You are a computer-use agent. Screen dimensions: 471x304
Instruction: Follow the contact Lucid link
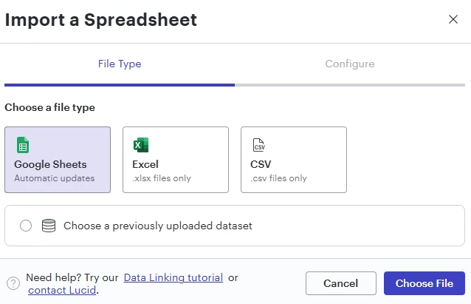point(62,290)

...

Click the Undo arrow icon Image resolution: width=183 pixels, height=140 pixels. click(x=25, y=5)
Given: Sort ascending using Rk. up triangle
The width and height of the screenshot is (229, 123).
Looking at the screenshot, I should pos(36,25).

**Exercise description:** Can you pull out, word for word, the lines that begin at the one containing "You are a computer-use" and end after the one containing "point(62,290)", leaving out the pictures?

**Response:**
You are a computer-use agent. Screen dimensions: 471x304
Instruction: Follow the contact Lucid link
point(62,290)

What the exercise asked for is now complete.